A Poignant Memoir Collection That Examines Biographies as a Genre, Reflect on Life’s Lessons Through Compelling Stories

Throughout her life, Megan Marshall has sought to “learn what [she] could from others: how to live, how not to live, what it means to live.” As a biographer, these lessons have culminated in years of research and investigations into rewriting women into history — from pioneers in the rise of American Transcendentalism to more personal accounts, such as her former professor, Elizabeth Bishop. While these works earned critical acclaim, Marshall often remained apart from the stories she told, until her most recent work. After Lives is a poignant memoir in which she turns inward, meditating on the lessons she has drawn from both her life and career.

Marshall begins by reflecting on the impact of writing a biography, where one simultaneously resurrects and recreates another’s life while acknowledging their death. Structured as six essays, it chronicles her personal and professional experiences, from growing up with an unstable father to her year in Japan as a visiting professor. Woven through each piece is a call to question and seek answers, whether in another’s life or one’s own. She also reexamines her legacy, as in her essay on her grandmother’s portrait, where the figure is shown as right-handed rather than left-handed, revealing a long-standing prejudice against left-handed individuals. These small revelations lead to larger reflections on life, death, and loss. Ultimately, Marshall’s introspection invites readers to grapple with their own stories and consider the legacy they wish to leave behind.

Megan Marshall is a professor of nonfiction writing and archival research at Emerson College.
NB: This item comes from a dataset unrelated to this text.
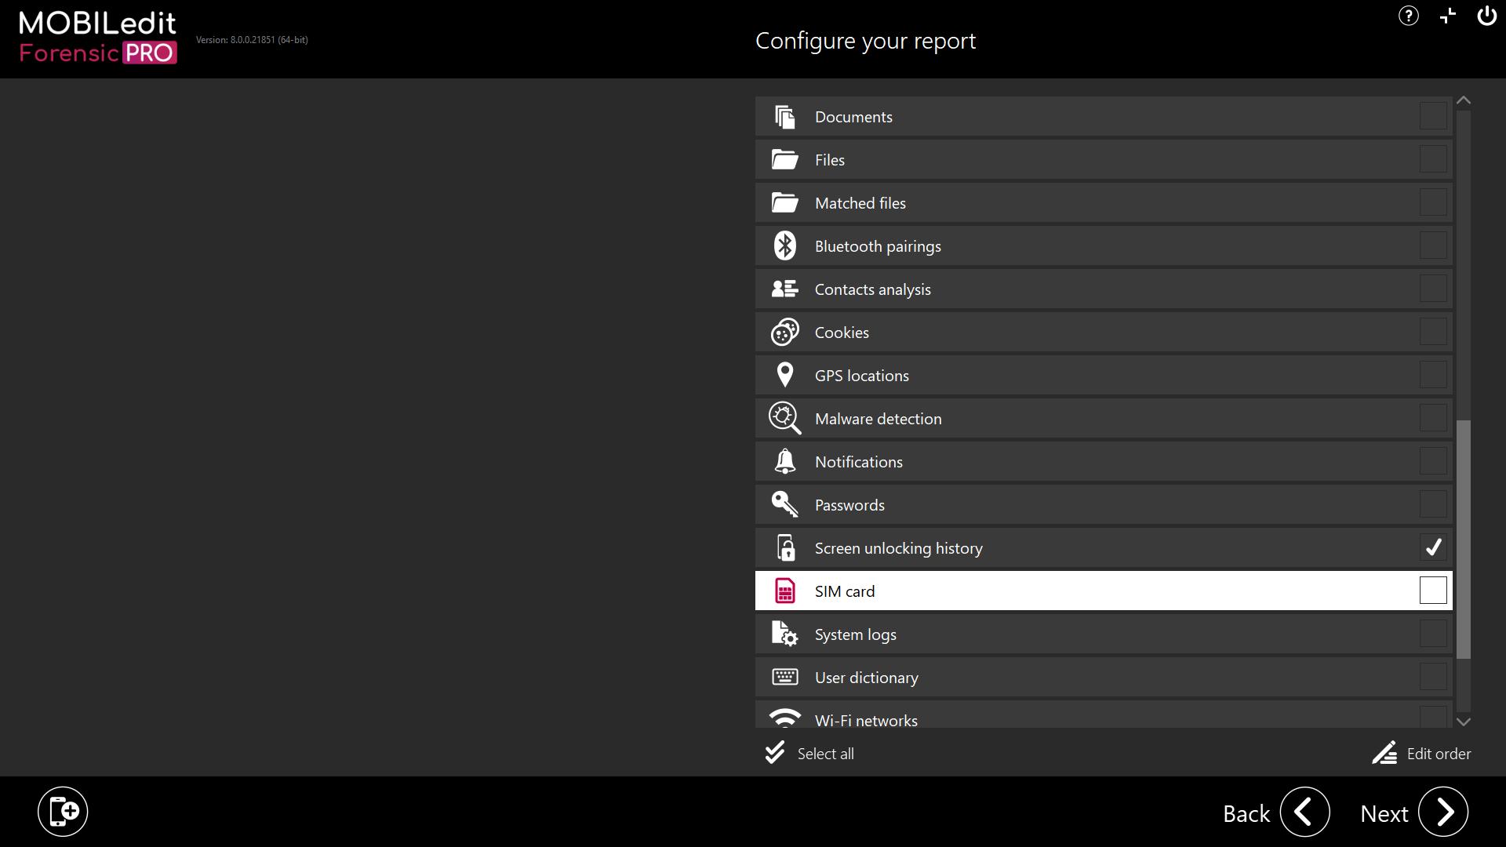Click the power exit icon
The width and height of the screenshot is (1506, 847).
pyautogui.click(x=1486, y=16)
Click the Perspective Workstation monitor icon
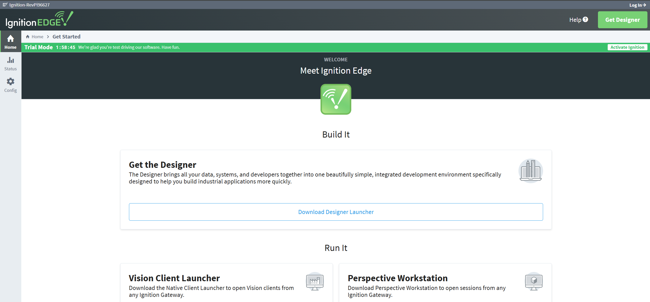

She has received numerous accolades, including the Pulitzer Prize for her 2013 biography Margaret Fuller: A New American Life, and was a Pulitzer finalist for her first biography, The Peabody Sisters. In 2022, she was honored with the Biographers International Organization Award for her contributions to the art of biography, as well as the Thoreau Society’s Walter Harding Distinguished Service Award for her work on American Transcendentalism.


Reviews and Endorsements of this publication include the following:

“This is not a typhoon-like book that will knock you over with its coherence, but irregular winds blowing this way and that, some hotter than others … Like decorating a house, Marshall suggests with this book, the act of crafting a biography is never really finished, and certain odds and ends can be hard to clean up.”

— Alexandra Jacobs, New York Times

“Ms. Marshall is at her best when a piece of material evidence—a letter, a photograph, a forgotten artifact—piques her interest … Perhaps the most poignant chapter of After Lives is set in Kyoto, where Ms. Marshall spent a few months as a visiting professor and found herself on the trail of Japan’s version of Henry David Thoreau, the poet Kamo no Chōmei.”

— Christoph Irmscher, the Wall Street Journal

“Poignant … She draws sustenance from the women in her biographies, all of whose lives were bordered with calamity and loss.”